## Your goal
Print, exactly and with no pictures, the line containing "Where should I" and each line after it to the end of the entries below.

## Records shown
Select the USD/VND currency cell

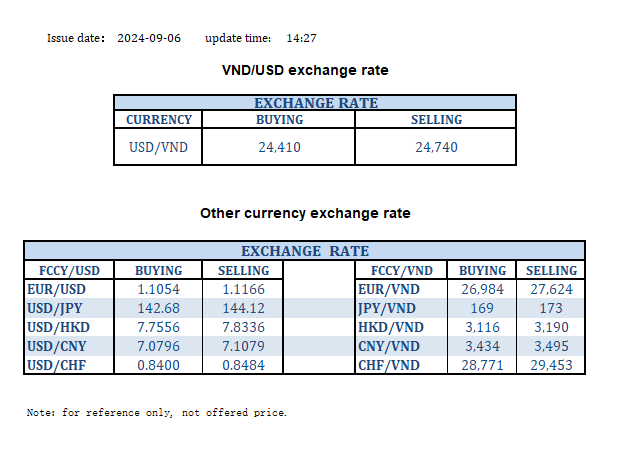158,148
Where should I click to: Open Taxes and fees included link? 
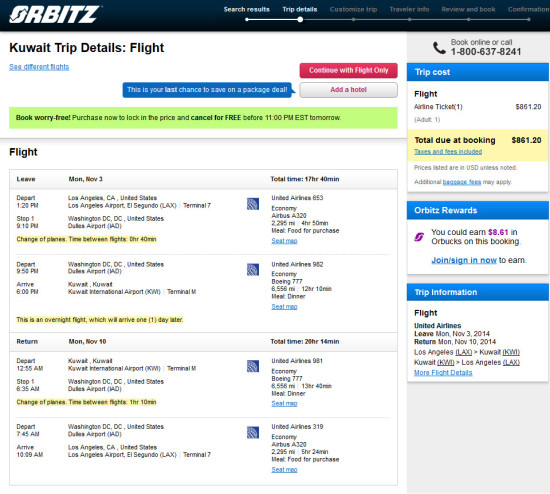click(x=448, y=152)
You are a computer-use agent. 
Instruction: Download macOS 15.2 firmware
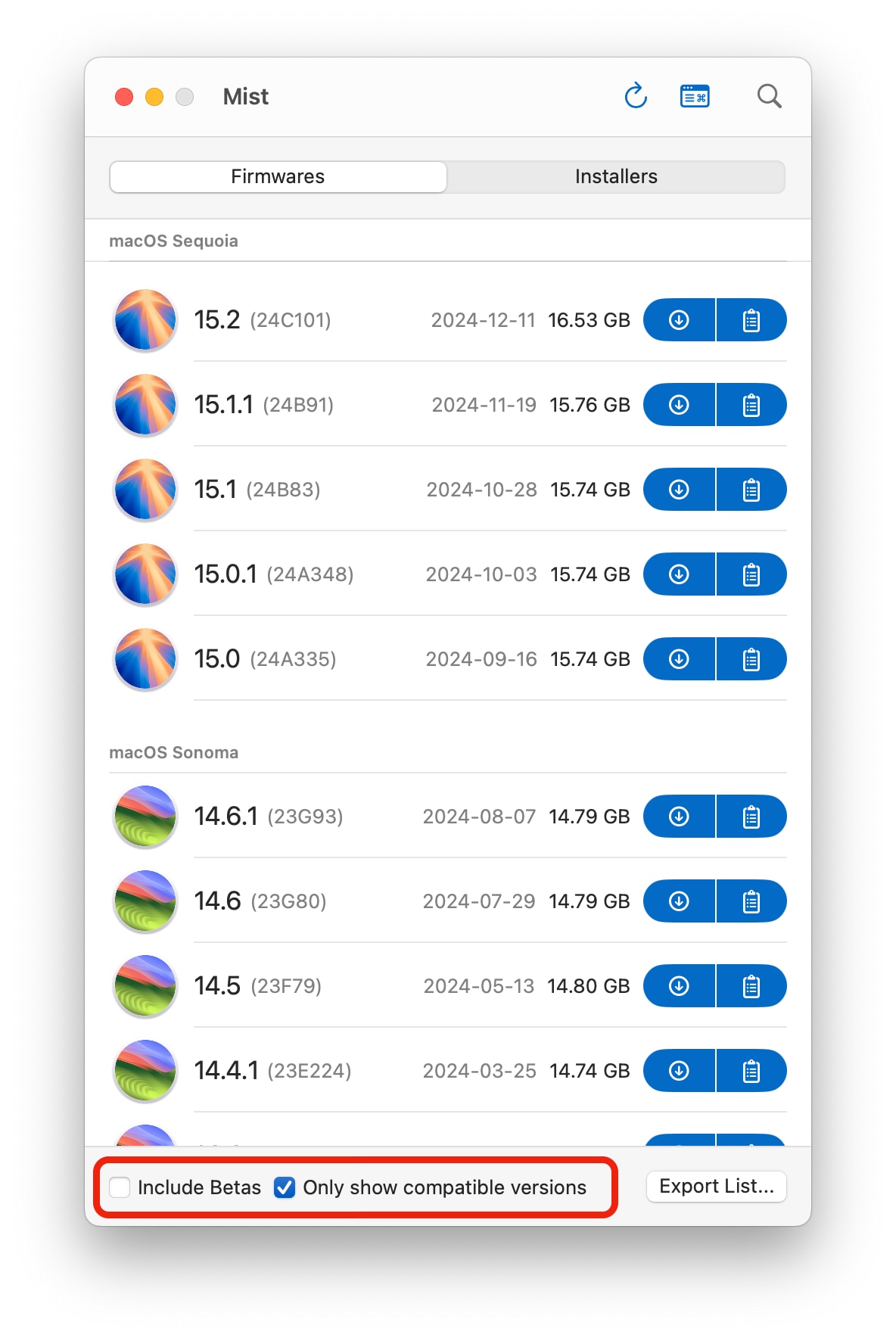tap(679, 320)
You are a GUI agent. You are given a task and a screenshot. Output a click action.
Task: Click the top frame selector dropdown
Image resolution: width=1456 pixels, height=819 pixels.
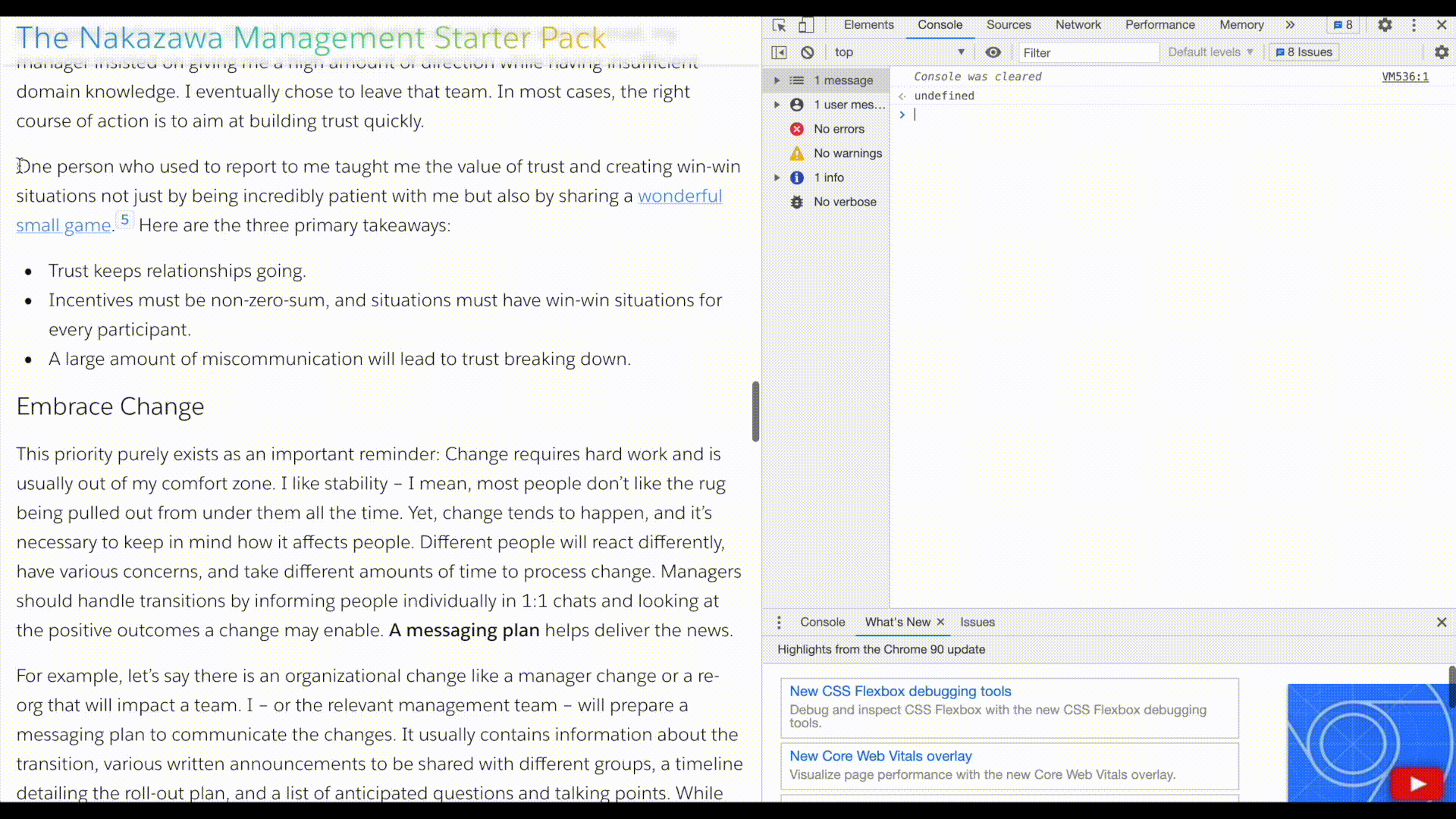[x=897, y=52]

## Written reply
Where should I click to: Open Taxes and fees included link? 
click(x=448, y=152)
You are a computer-use agent. 
Instruction: Download macOS 15.2 firmware
tap(679, 320)
You are a GUI agent. You are given a task and a screenshot. Output a click action.
Task: Click the top frame selector dropdown
Image resolution: width=1456 pixels, height=819 pixels.
[x=897, y=52]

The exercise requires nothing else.